Functional genomics have also shown macrophages may play an important role in RA pathogenesis. Using single-cell RNA sequencing along with fluorescence microscopy, one study performed a spatiotemporal analysis of macrophages in RA tissues, finding that a certain population of tissue-resident macrophages (CX3CR1+) forms an internal barrier at the synovial lining that disappears in RA [94]. A subsequent study using the same technique in humans confirmed that certain macrophage types (MerTKpos) in synovial lining correlated with RA disease activity or remission. That is, they were lost during flare, and regained during remission [95].

Of all cell types however, fibroblasts in particular seem to play a pivotal role in RA etiology based on recent evidence.

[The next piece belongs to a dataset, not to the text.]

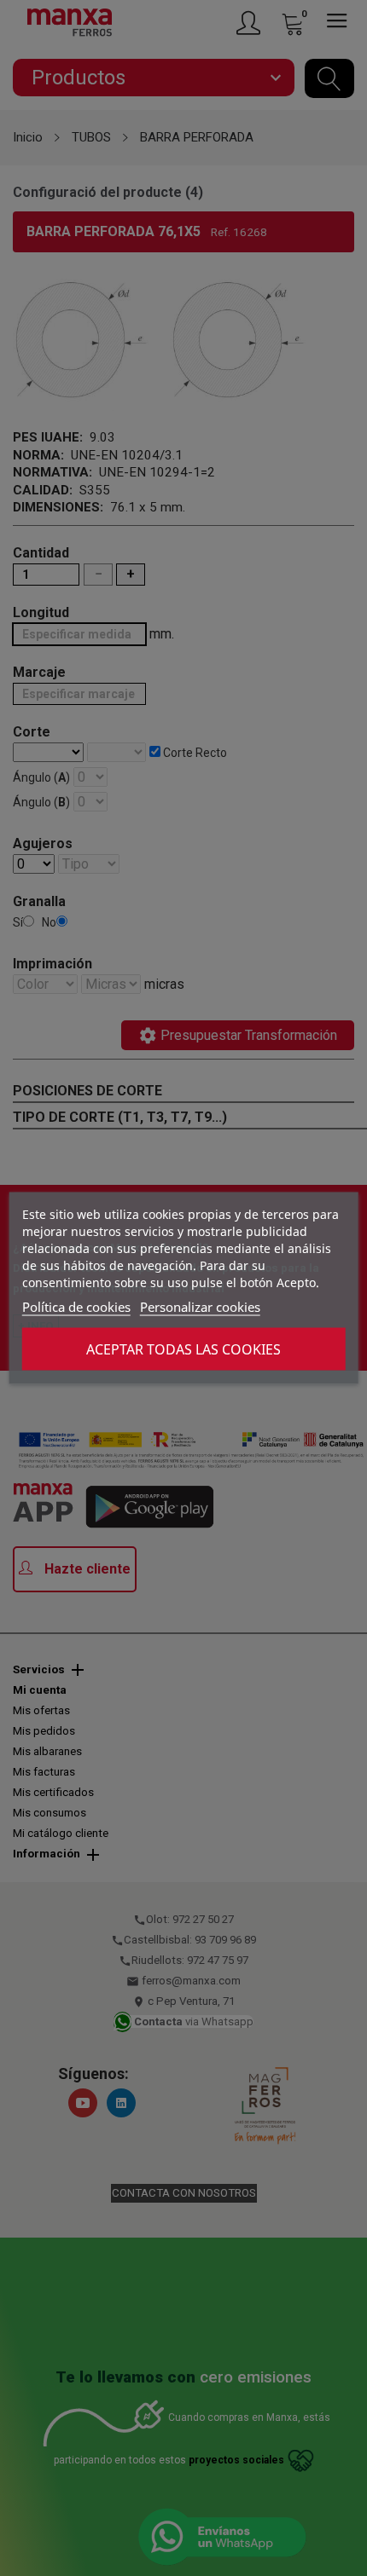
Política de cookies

In a particularly ground-breaking work from the Accelerating Medicines Partnership, Zhang et al. used single-cell RNA sequencing, mass cytometry, and flow cytometry to define the cell populations that drive RA. Out of 18 unique cell populations, they found that sublining fibroblasts and IL1B+ proinflammatory monocytes were particularly expanded in RA synovia. In fact, IL6 largely came from the sublining fibroblasts and IL1B came from the proinflammatory monocytes, implicating these cell types in RA pathogenesis [96•]. A parallel study identified two key fibroblast types: synovial sublining fibroblasts and synovial lining fibroblasts. Proliferation of the former resulted in persistent inflammatory arthritis, whereas proliferation of the latter resembled osteoarthritis [97]. A subsequent study, again using single-cell RNA sequencing, found that the reason the sublining is expanded in RA is NOTCH3 signaling, which drives transcriptional gradients and synovial fibroblast differentiation to mediate inflammation and pathology in RA. They verified these results in a mouse model, where deletion of Notch3 or blocking it with monoclonal antibodies prevented joint damage in inflammatory arthritis [98].

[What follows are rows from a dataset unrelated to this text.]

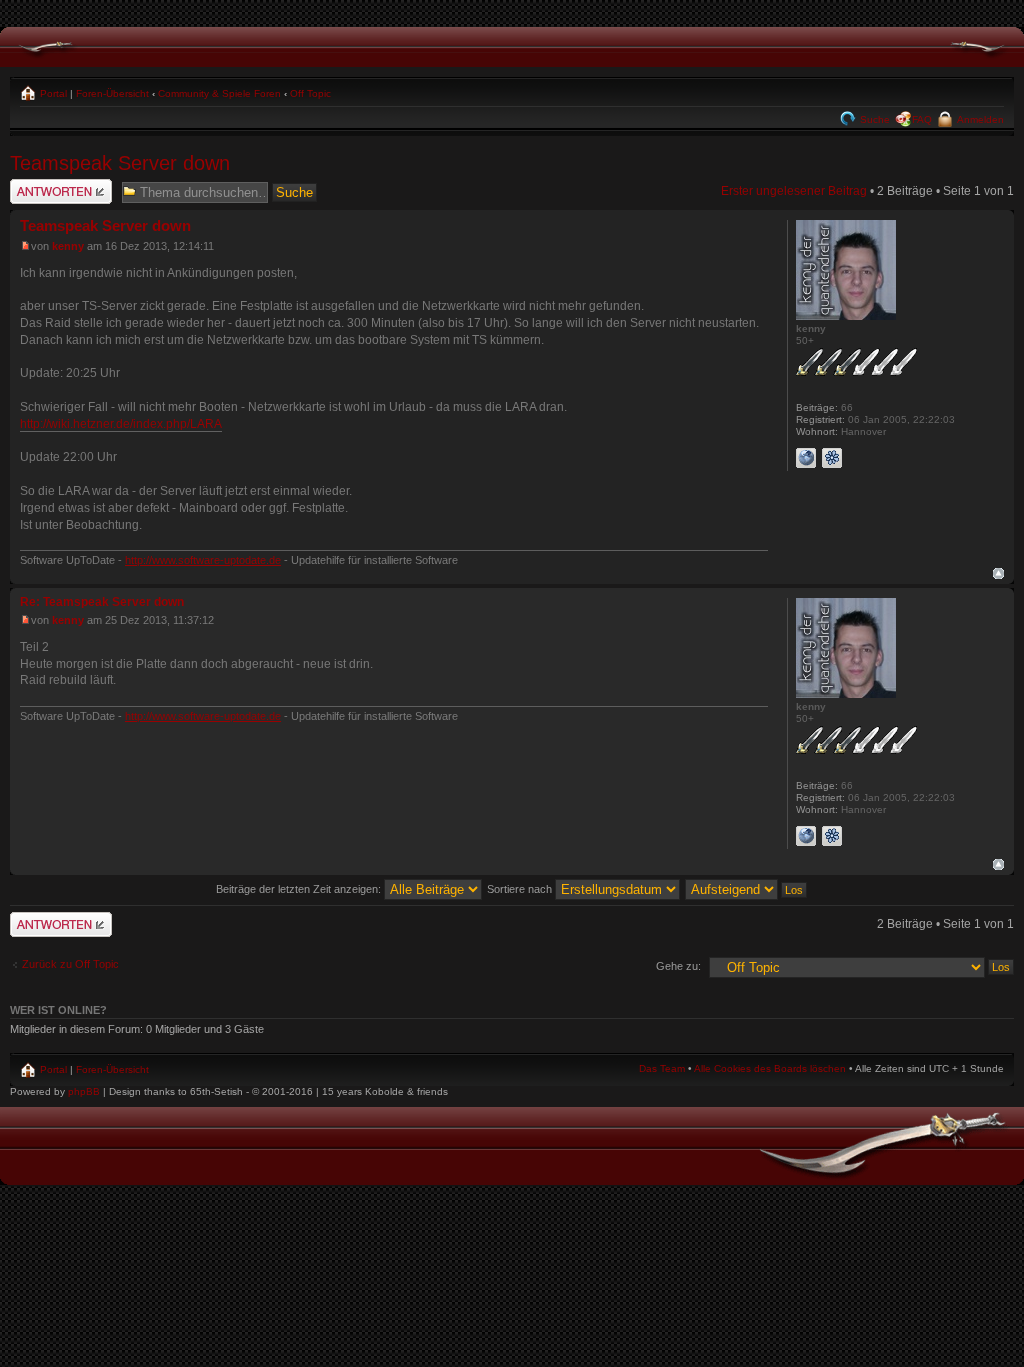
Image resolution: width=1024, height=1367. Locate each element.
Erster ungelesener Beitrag (794, 191)
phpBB (84, 1091)
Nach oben (998, 573)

These findings from functional genomics studies not only help explain RA etiology but also have identified discrete targets for its treatment. In particular, fibroblast subtypes may allow for clinical stratification and personalized treatment in RA. These findings may apply to other autoimmune diseases, as inflammatory fibroblasts have been implicated in several other autoimmune diseases including Sjögren’s, idiopathic pulmonary fibrosis, and ulcerative colitis.

Conclusions

In summary, research from the last few years has yielded a revolution in the understanding of RA etiology. In particular, acute and chronic respiratory exposures, obesity, diet and microbiome, genetics, and their interactions markedly increase risk of RA. A combination of these risk factors may be necessary for RA to develop, such as genetic predisposition, compounded by alterations in immunity by obesity, and then ultimately triggered by an insult at a mucosal site such as pulmonary infection or intestinal dysbiosis. Similar risk factors also increase risk of pre-RA, a pre-clinical state characterized by a growing repertoire of anti-posttranslationally modified protein antibodies as well as abnormal glycosylation. Finally, functional genomics approaches have revealed that disruption of synovial macrophages and proliferation of synovial sublining fibroblasts may play a mechanistic role in the pathogenesis of RA. Future epidemiologic, serologic, and transcriptomic studies will likely help to further refine our understanding of RA and its etiology.